The following policy samples traces by numeric value matches for resource and record attributes:

# ...
      policies:
        [
          {
            name: <numeric_attribute_policy>,
            type: numeric_attribute,
            numeric_attribute: {key: <key1>, min_value: 50, max_value: 100}
          },
        ]
# ...

where:

numeric_attribute: Provided 50 and 100 values are examples.

The following policy samples only a percentage of traces:

# ...
      policies:
        [
          {
            name: <probabilistic_policy>,
            type: probabilistic,
            probabilistic: {sampling_percentage: 10}
          },
        ]
# ...

where:

probabilistic: Provided 10 value is an example.

The following policy samples traces by the status code: OK, ERROR, or UNSET:

# ...
      policies:
        [
          {
            name: <status_code_policy>,
            type: status_code,
            status_code: {status_codes: [ERROR, UNSET]}
          },
        ]
# ...

The following policy samples traces by string value matches for resource and record attributes:

# ...
      policies:
        [
          {
            name: <string_attribute_policy>,
            type: string_attribute,
            string_attribute: {key: <key2>, values: [<value1>, <val>*], enabled_regex_matching: true, cache_max_size: 10}
          },
        ]
# ...

where:

string_attribute: This policy definition supports both exact and regular-expression value matches. The provided 10 value in the cache_max_size field is an example.

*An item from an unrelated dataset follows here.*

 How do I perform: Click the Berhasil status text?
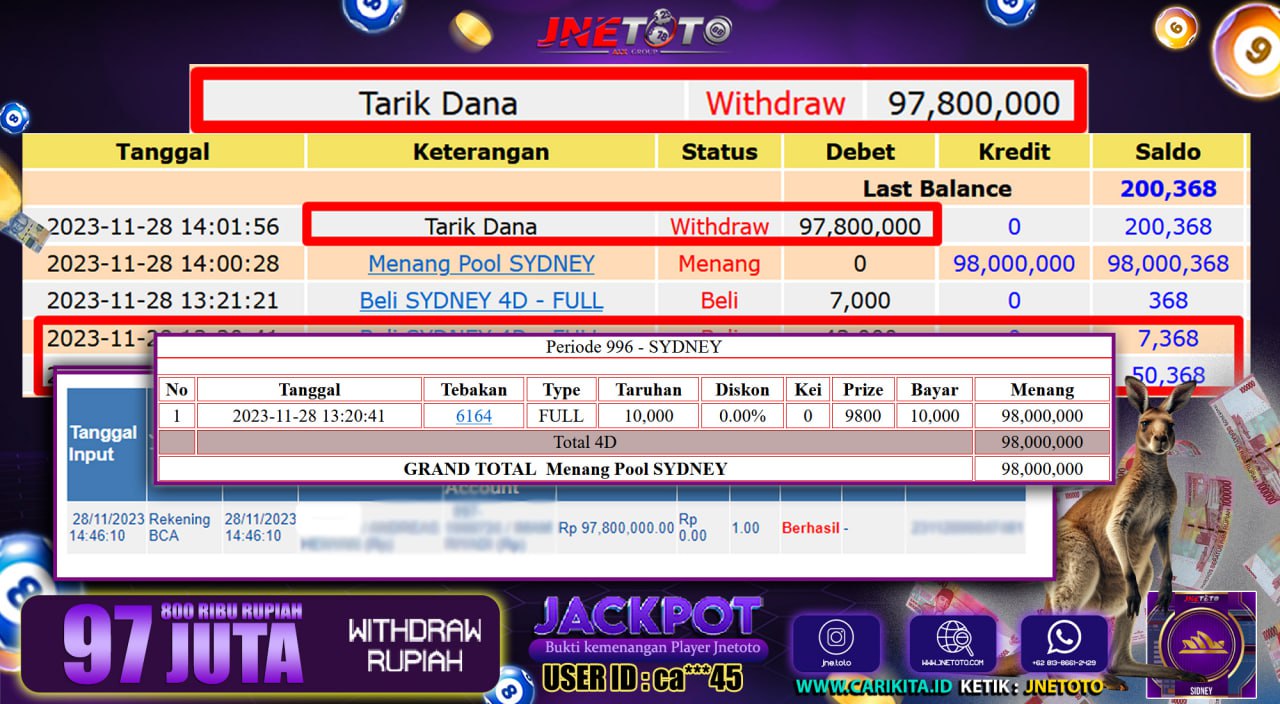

The following policy samples traces by the rate of spans per second:

# ...
      policies:
        [
          {
            name: <rate_limiting_policy>,
            type: rate_limiting,
            rate_limiting: {spans_per_second: 35}
          },
        ]
# ...

where:

rate_limiting: Provided 35 value is an example.

The following policy samples traces by the minimum and maximum number of spans inclusively:

# ...
      policies:
        [
          {
            name: <span_count_policy>,
            type: span_count,
            span_count: {min_spans: 2, max_spans: 20}
          },
        ]
# ...

where:

span_count: If the sum of all spans in the trace is outside the range threshold, the trace is not sampled. The provided 2 and 20 values are examples.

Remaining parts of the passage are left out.